Does your email look like a generic mail merge/copypasta?

As with all things in life, you need to make an effort. If you’re just spamming everybody with jobs that are listed on LinkedIn or Dice or whatever, there’s no need to talk to you. Like this one, which looks like an Excel mail merge.

Hi,

Our direct client located in New York, NY has a position open for a Release Engineer. A copy of the job description is below.

If you are interested, please send a copy of your resume (preferably in MS Word format) to xxx@yyy.com.
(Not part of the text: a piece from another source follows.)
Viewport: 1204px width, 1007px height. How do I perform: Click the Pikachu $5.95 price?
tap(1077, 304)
Please be sure to include your rate, location and contact information.

Thanks
Bob

Here’s another one I got via LinkedIn last week:

Subject: Fantastic opportunity for a very cutting edge company in New York City

Dear Evan,

How are you?

I have a client (startup) looking for someone of your background. The location is Manhattan and the funding for this company is off the charts. The pay is great, the benefits are unbeatable, and technology and collaborative environment is off the charts.
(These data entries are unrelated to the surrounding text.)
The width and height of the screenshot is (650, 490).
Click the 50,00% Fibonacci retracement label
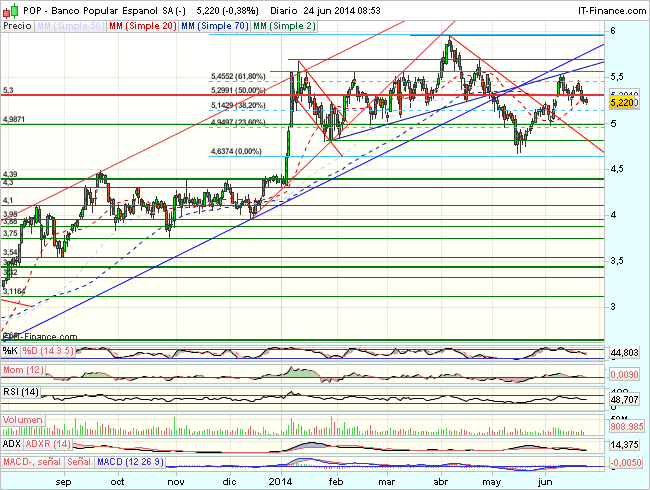tap(238, 90)

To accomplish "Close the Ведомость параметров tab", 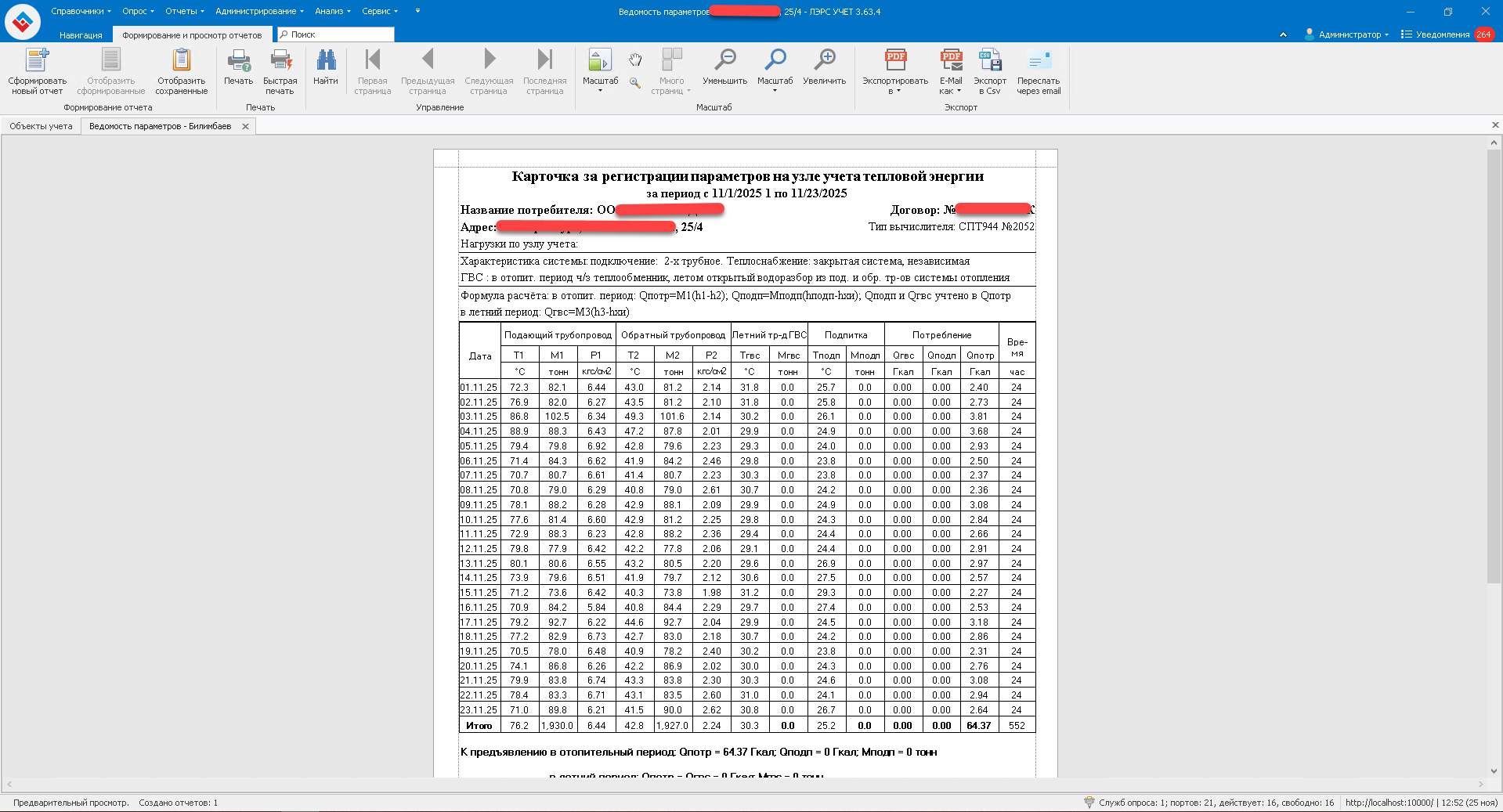I will pyautogui.click(x=245, y=126).
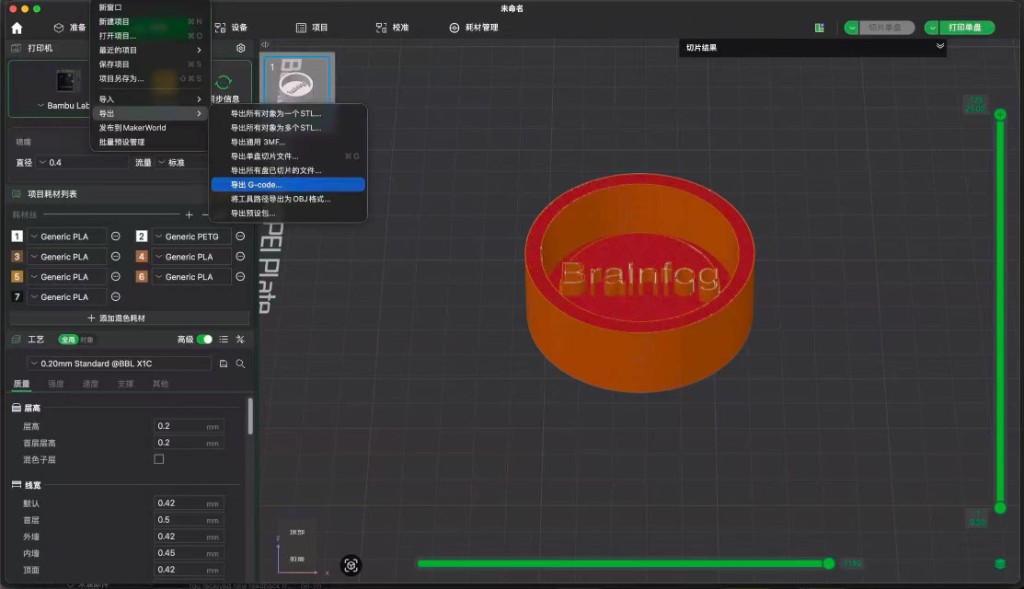Click the add filament plus icon

point(189,215)
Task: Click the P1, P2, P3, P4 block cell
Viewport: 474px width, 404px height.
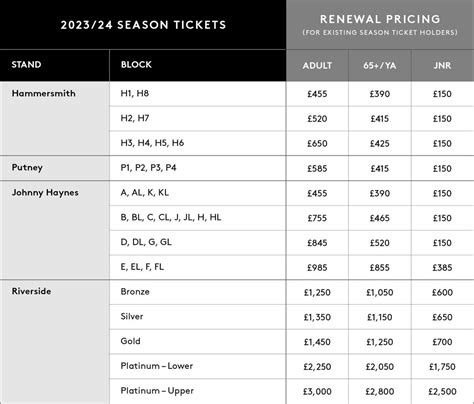Action: click(x=198, y=168)

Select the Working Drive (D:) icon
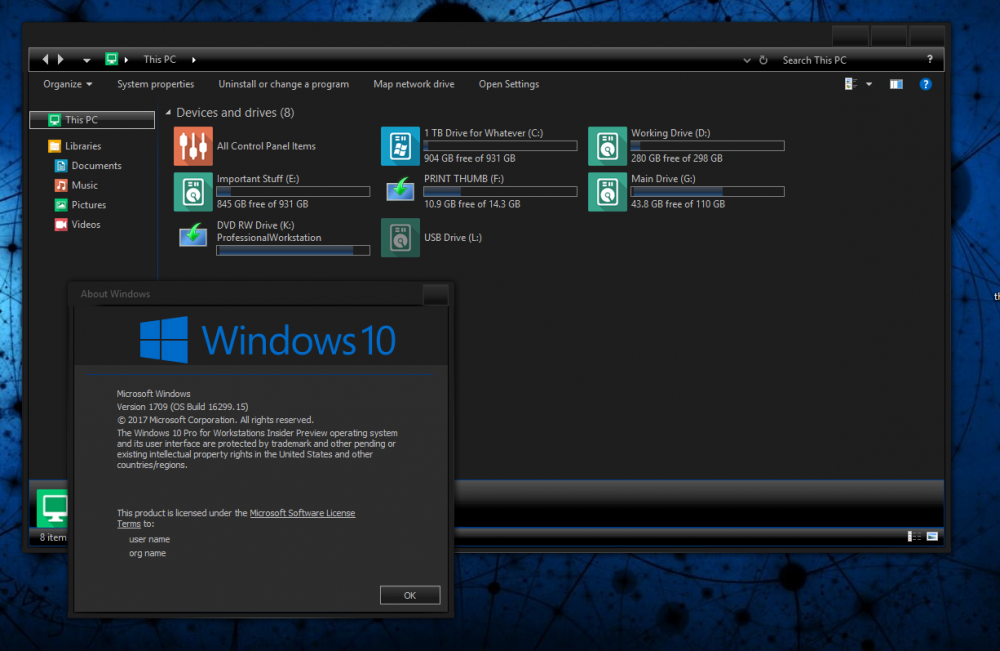coord(608,146)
Let me know if you or a friend may be interested and I can give you some more details…

Thanks,
Charlie

This is sort of the perfect bad email. For one thing, there’s no information about the company at all: What industry? What technologies? How big is the team? How long have they been around? Are they profitable? For another, there’s no information about the position itself. This same email could be used for an engineer, sales, ops, finance, CEO or janitor.

There are also some words that add no value at all to the email. When describing a job or a company, you should omit the words “exciting,” “awesome,” “amazing,” “cutting edge.” Just tell me the name of the company, maybe with a link to more info about them.

Are you an in-house recruiter or with a headhunting firm?

I know there are good recruiting firms but I seem not to have worked with any of them in the past. In my experience, “executive search” firms are just concerned with volume – getting people to quit their job to go work somewhere else, and then contacting them a year later asking if they want to move again. I’ve had recruiters call me up asking if I was looking to hire anybody, and when I say no they ask if I want to go work somewhere else. if they can’t sell to me, I guess they’ll try and sell me.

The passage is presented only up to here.